Four startup companies were launched, compared with three in all of fiscal 2013, and the agency says it’s on track to create an average of one each month for the rest of the year. And the Arizona Board of Regents has approved the formation of 22 startups with faculty interests so far this fiscal year.
Faculty members filed 78 invention disclosures, on pace to beat the 144 disclosures filed in all of fiscal 2012.
The UA filed 59 unique patent applications, including 25 provisional patents and 34 non-provisional filings; that’s somewhat behind the pace of the 135 filed in all of fiscal 2013.
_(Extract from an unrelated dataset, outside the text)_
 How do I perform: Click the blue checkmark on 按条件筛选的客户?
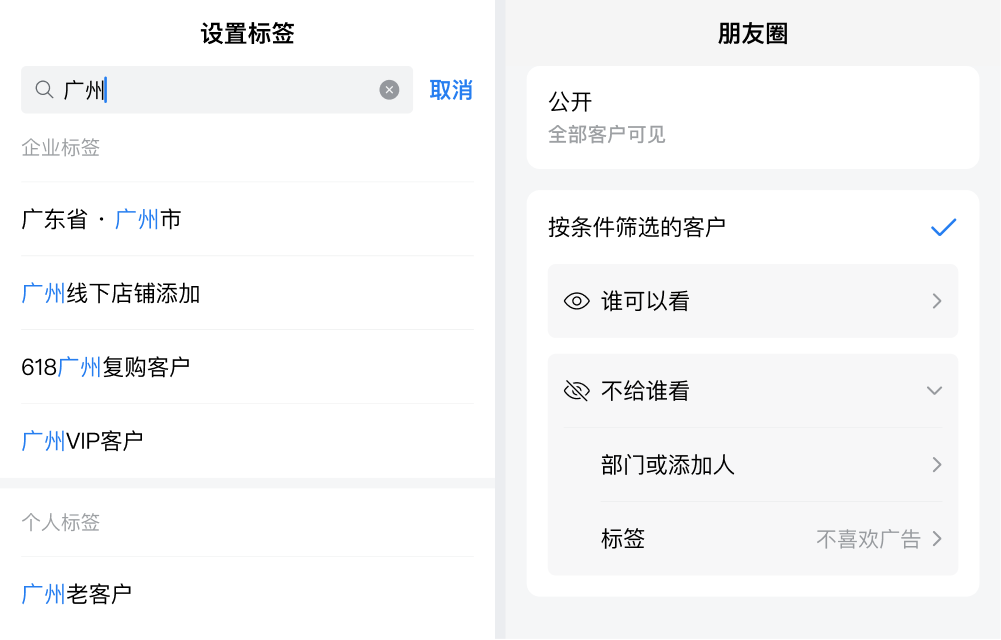coord(943,228)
Tech Launch also counts some numbers behind some new initiatives for which there is no precedent. The agency says it has issued 13 “proof of concept” grants to faculty for such things as prototyping, and it launched four commercial feasibility studies for faculty inventions.

And the UA’s business incubator, the Arizona Center for Innovation at the UA Science and Technology Park, incubated 16 companies ranging from biotech to social media and civil engineering firms.
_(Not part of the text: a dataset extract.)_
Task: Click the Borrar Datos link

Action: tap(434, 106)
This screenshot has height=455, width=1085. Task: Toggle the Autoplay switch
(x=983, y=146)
In its midyear report, Tech Launch Arizona also cited among its successes The Solar Zone demonstration area and a new border-security technology evaluation center at the UA Tech Park; and licensing of a medication-management system developed at the UA College of Pharmacy to local startup Sinfonia HealthCare Corp.

Recent commercialization projects aided by Tech Launch Arizona included the launch of a mobile app developed by a UA civil engineering professor to help drivers find the best routes; the licensing of a method to detect a pathogen killing off shrimp; and a new technology to make databases perform faster.

To check out the report or find more information on Tech Launch Arizona, go to techlaunch.arizona.edu

Smartrek, a mobile app developed by associate professor
Yi-Chang Chiu in the UA College of Engineering, helps
cities reduce traffic snarls.

Photo by: UA News

UA computer science professor Rick Snodgrass co-founded
Dataware, one of the latest companies spun out of UA research
by Tech Launch Arizona.

Photo by: A.E. Araiza

Photovoltaic solar arrays make up the Solar Zone at UA
Tech Park, 9070 S. Rita Road. The 1,345-acre research
park on Tucson’s southeast side hosts technology 
businesses of varying sizes.

Photo by: Mike Christy

Diseased and healthy shrimp are being studied at the University
of Arizona. Professor Don Lightner, in the department of veterinary
science and microbiology, developed a test to detect a bacterial
disease killing off shrimp and licensed it to industry with the help
of Tech Launch Arizona, the UA’s technology-transfer arm.